In [0]:
import pandas as pd

pd.options.display.max_columns = 500

In [0]:
df_train = pd.read_csv('train_data_nonull.csv')
df_val = pd.read_csv('val_data_nonull.csv')

In [0]:
keys = ['id', 'vintage']
product = ['installments']
relevance_features = ['is_loan', 'is_default', 'relevance_score']
hold_feature = ['internal_feature_3']

all_remaining = [col for col in df_train.columns if col not in keys + product + relevance_features + hold_feature]

Treatment for categorical features

In [0]:
def get_regiao(value):
    if value in ['RS', 'PR', 'SC']:
        new_value = 'Sul'
    elif value in ['MG', 'RJ', 'ES']:
        new_value = 'Sudeste'
    elif value in ['MS', 'MT', 'GO', 'DF']:
        new_value = 'Centro_Oeste'
    elif value in ['BA', 'PI', 'MA', 'CE', 'RN', 'PB', 'PE', 'AL', 'SE']:
        new_value = 'Nordeste'
    elif value in ['AC', 'RO', 'AM', 'AP', 'PA', 'RR', 'TO']:
        new_value = 'Norte'
    else:
        new_value = 'SP'
    return new_value

df_train['internal_feature_11'] = df_train['internal_feature_11'].apply(lambda x: get_regiao(x))
df_val['internal_feature_11'] = df_val['internal_feature_11'].apply(lambda x: get_regiao(x))

In [0]:
trans_dict = {}

for feature in ['internal_feature_0', 'internal_feature_4']:

    temp = df_train[feature] \
            .value_counts(normalize = True) \
            .sort_values(ascending = False) \
            .reset_index() \
            .rename(columns = {'index': feature, feature: 'values'})

    temp['values'] = temp.apply(lambda x: x[0] if x[1] > 0.01 else 'Others', axis = 1)

    temp_dict = {}
    for line in temp[feature]:        
        temp_dict[line] = temp.loc[temp[feature] == line, 'values'].values[0]
    
    trans_dict[feature] = temp_dict
    
for feature in trans_dict.keys():
    df_train[feature] = df_train[feature].apply(lambda x: trans_dict[feature][x])

In [0]:
def transform_if5(value):
    if value in ['IEMP', 'BUSI']:
    return 'BUSINESS'
    elif value in ['DEBT', 'PCRE', 'PDEB', 'PEMP', 'PDIV', 'PORT']:
    return 'DEBT'
    elif value in ['VEIC', 'ELET']:
    return 'PURCHASE'
    elif value in ['IMOB', 'FURN']:
    return 'HOUSE'
    elif value in ['ESTH', 'MEDI']:
    return 'MEDICAL'
    else:
    return 'OTHERS'

df_train['internal_feature_5'] = df_train['internal_feature_5'].apply(lambda x: transform_if5(x))
df_val['internal_feature_5'] = df_val['internal_feature_5'].apply(lambda x: transform_if5(x))

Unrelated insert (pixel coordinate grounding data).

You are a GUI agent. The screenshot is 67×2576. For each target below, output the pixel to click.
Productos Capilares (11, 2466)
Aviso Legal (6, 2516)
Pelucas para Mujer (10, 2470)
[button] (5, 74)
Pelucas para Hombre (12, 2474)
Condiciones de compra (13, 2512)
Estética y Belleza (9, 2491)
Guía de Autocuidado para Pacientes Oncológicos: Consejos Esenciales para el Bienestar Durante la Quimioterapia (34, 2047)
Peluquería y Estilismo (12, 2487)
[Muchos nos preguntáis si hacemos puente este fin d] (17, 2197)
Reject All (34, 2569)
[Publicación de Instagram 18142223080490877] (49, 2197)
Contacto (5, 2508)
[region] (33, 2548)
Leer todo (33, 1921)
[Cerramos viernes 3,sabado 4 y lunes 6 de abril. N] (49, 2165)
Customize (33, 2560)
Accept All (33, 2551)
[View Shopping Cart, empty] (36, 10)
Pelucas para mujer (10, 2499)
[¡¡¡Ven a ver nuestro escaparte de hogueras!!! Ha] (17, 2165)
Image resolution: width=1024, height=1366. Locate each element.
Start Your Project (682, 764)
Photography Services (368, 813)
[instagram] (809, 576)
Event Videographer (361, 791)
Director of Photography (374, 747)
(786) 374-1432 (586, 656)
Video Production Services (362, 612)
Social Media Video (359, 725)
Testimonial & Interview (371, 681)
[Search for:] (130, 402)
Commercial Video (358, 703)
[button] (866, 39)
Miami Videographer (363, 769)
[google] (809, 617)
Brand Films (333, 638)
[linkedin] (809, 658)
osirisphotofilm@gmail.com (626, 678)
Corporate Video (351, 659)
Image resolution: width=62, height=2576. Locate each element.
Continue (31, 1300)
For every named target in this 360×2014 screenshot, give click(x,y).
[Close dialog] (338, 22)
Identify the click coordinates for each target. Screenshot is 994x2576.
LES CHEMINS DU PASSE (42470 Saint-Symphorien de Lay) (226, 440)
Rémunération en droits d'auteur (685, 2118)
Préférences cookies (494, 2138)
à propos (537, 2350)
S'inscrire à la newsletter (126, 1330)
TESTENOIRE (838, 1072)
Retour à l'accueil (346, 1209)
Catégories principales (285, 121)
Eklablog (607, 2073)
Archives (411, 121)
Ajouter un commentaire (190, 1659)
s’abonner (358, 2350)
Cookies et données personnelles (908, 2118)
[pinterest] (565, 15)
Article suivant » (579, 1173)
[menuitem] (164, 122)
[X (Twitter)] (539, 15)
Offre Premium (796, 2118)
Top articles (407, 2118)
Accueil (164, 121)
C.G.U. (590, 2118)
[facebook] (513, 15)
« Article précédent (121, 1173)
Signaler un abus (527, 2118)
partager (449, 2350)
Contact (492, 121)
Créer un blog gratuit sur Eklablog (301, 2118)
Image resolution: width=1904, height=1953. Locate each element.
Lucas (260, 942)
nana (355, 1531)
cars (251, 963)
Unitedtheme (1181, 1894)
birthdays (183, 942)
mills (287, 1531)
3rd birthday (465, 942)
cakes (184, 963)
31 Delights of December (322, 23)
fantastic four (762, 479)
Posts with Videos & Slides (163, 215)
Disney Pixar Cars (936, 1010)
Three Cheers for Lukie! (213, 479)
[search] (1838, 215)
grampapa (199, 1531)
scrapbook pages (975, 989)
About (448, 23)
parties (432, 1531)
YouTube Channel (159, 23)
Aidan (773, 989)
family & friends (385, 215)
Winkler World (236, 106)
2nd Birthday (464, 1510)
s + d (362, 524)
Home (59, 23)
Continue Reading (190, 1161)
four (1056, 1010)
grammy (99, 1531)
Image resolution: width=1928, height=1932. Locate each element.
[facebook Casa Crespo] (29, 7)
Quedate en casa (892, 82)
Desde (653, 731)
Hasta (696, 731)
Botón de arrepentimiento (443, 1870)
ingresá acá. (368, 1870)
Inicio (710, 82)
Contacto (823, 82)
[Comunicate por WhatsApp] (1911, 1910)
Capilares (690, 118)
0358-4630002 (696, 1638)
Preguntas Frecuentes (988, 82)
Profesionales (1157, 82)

Out[6]: array(['PCRE', 'PDIV', 'WEDD', 'PDEB', 'TRAV', 'EDUC', 'BUSI', 'FURN',
       'VEIC', 'IMOB', 'DEBT', 'ELET', 'IEMP', 'MEDI', 'PORT', 'PEMP',
       'ESTH'], dtype=object)

In [0]:
# internal_feature_9

def get_status(value):
    if value in ['DIVORCED', 'SEPARATED']:
        new_value = 'DIVORCED'
    elif value in ['MARRIED', 'STABLE_UNION']:
        new_value = 'MARRIED'
    else:
        new_value = 'SINGLE'
    return new_value

df_train['internal_feature_9'] = df_train['internal_feature_9'].apply(lambda x: get_status(x))
df_val['internal_feature_9'] = df_val['internal_feature_9'].apply(lambda x: get_status(x))

In [0]:
bureau_cat = ['bureau_feature_16', 'bureau_feature_17', 'bureau_feature_18', 
              'bureau_feature_19', 'bureau_feature_20', 'bureau_feature_21']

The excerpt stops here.